El presidente Donald Trump confirmó que solicitó personalmente a la FIFA revisar la tarjeta roja impuesta al delantero estadounidense Folarin Balogun, decisión que derivó en el levantamiento del castigo y permitirá al jugador disputar el partido de octavos de final contra Bélgica este domingo.
Tras la intervención presidencial, la FIFA autorizó que Balogun fuera habilitado para el encuentro, desatando una fuerte controversia internacional por la injerencia política en decisiones arbitrales.
Desde el Despacho Oval, Trump defendió su postura y aseguró que únicamente pidió una revisión justa de la jugada. Calificó la acción sancionada como un “simple choque accidental de juego”.

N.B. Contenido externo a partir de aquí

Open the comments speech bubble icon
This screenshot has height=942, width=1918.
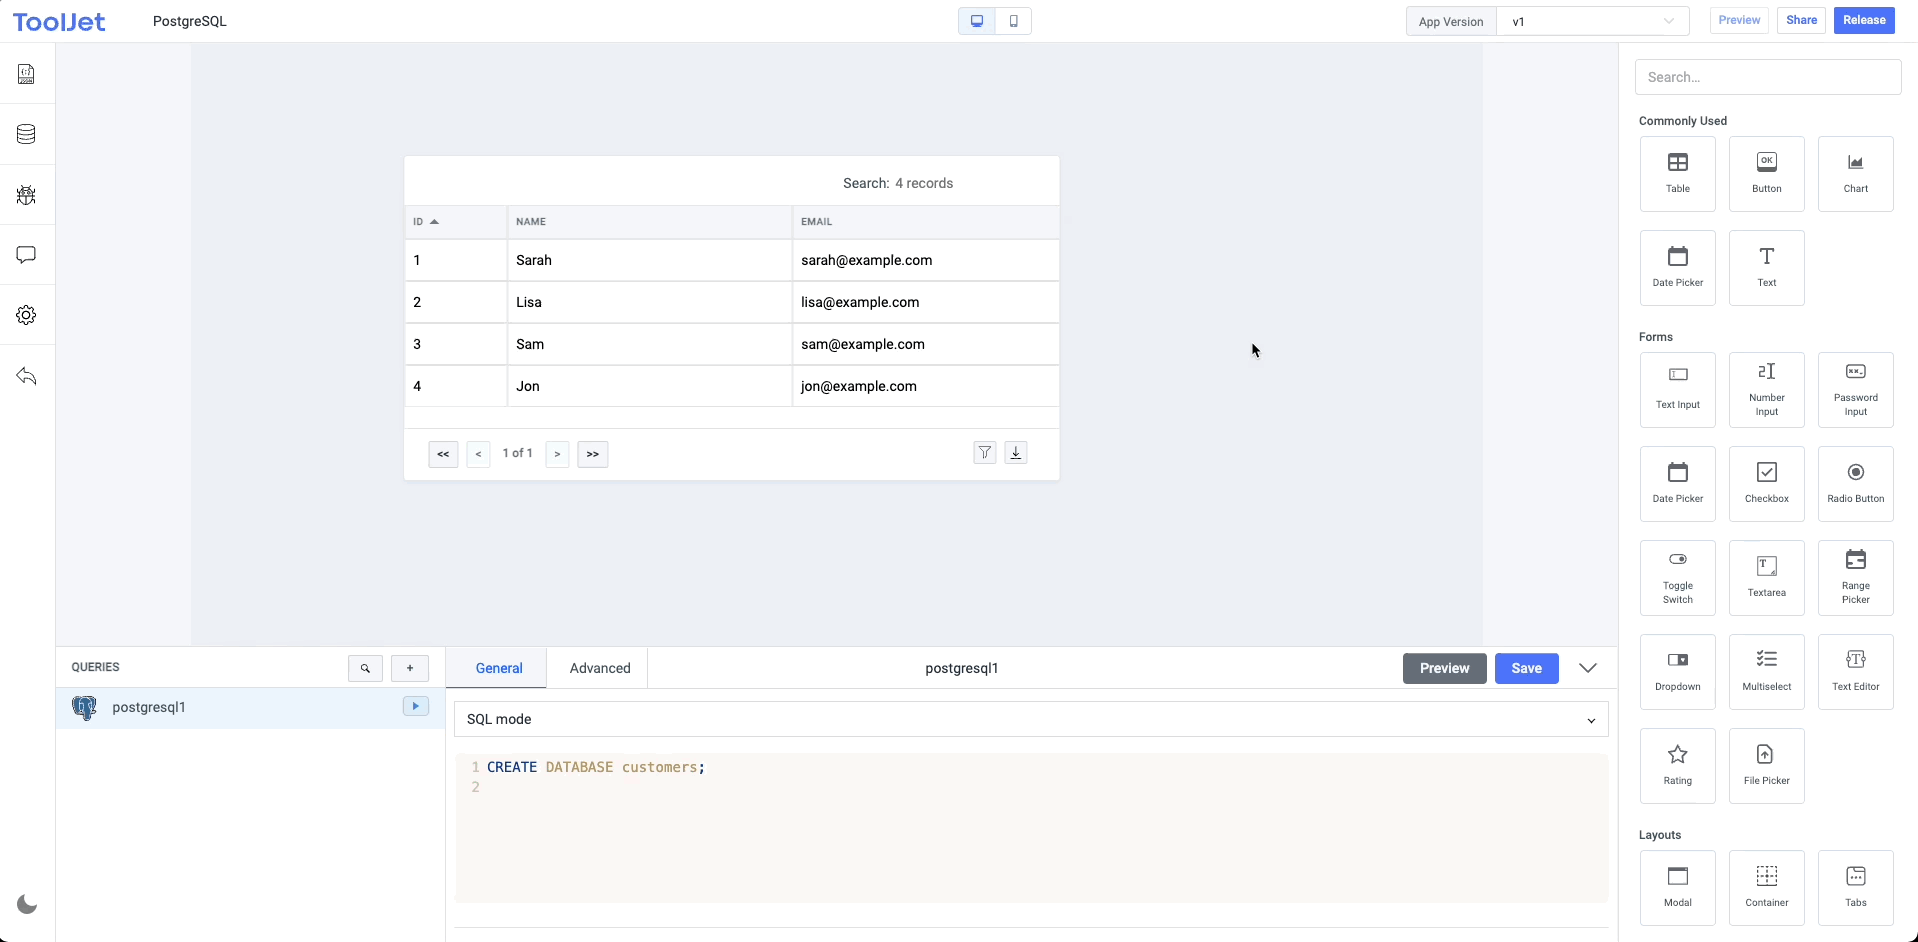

Además, el mandatario cuestionó abiertamente la integridad del árbitro brasileño Raphael Claus, calificando su actuación de “sospechosa” e instó a los medios de comunicación a investigar a fondo sus antecedentes.
La Federación de Bélgica y la UEFA manifestaron su “total incredulidad” ante la resolución de la FIFA. Señalaron que la decisión vulnera gravemente la transparencia del arbitraje y del torneo mundialista.
En contraste, el director técnico de Estados Unidos, Mauricio Pochettino, celebró la medida. La calificó como un “acto de justicia” tras el castigo que Balogun recibió en el partido previo.
Balogun había sido expulsado en fase de grupos, lo que originalmente lo dejaba fuera del duelo clave contra Bélgica. Con la intervención de la FIFA, estará disponible para el partido de octavos de final que se disputa este domingo.